As we decorated the walls with mutant (blood flows in Carrie proportions) and left the odd leg comically littering the floor, we found ourselves moving deeper into the hospital. Along with patients and the occasional shirtless obese man, we found plenty of the staff turned by the mutagen: nurses with blood-splattered scrubs and grey-haired doctors with murder in their eyes, their expensive medical educations vaporized in a shotgun instant. It would have been grim if it weren’t for Detective Washington by our side, spilling out sweary exclamations with each takedown.

A third of the way in we caught a glimpse of the level boss. As we edged towards a shrouded figure in a darkened corridor, she turned around to reveal a face we can only describe as dog food and let out a wail that sent us reeling back to the floor. The tumbling viewpoint is one of many nice touches that havebeen added to give a sense of a human perspective, rather than an automaton on rails. There’s a similar moment later, when Agent G and Washington dive and roll through a window – a nice little FPS technique.

The level cut out before we were able to meet up with the screamy boss, but even at this halfway mark our rampage was longer than most stages in previous House of the Dead games. One dev clocks the game at just under two hours with over 500 mutants per stage – so, exactly the length of a grindhouse flick. No matter where you look you can find similarities between Overkill and the films it’s aping. Although where grindhouse is rough and ready, Overkill is one of the better looking titles on Wii. The desire to show off beats fidelity, it seems.

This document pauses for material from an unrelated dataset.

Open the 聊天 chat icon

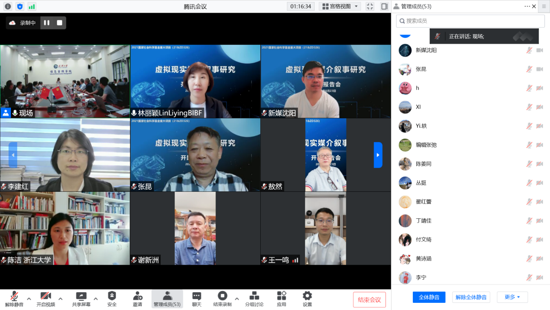click(x=197, y=296)
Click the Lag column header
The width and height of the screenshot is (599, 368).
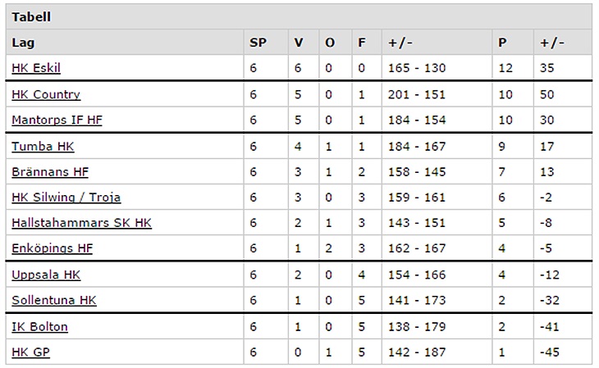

Bradley Crooks wasn’t surprised at the gelling of ideas. As he told us: “A lot of what makes grindhouse fun and funky – the over-the-top gratuitousness of it, the humor, the grainy B-movie effects – works well with House of the Dead. A lot of that is there already in House of the Dead – the slightly cheesy dialogue, the emphasis on characters. It just fitted really well.” Our first hands-on would agree.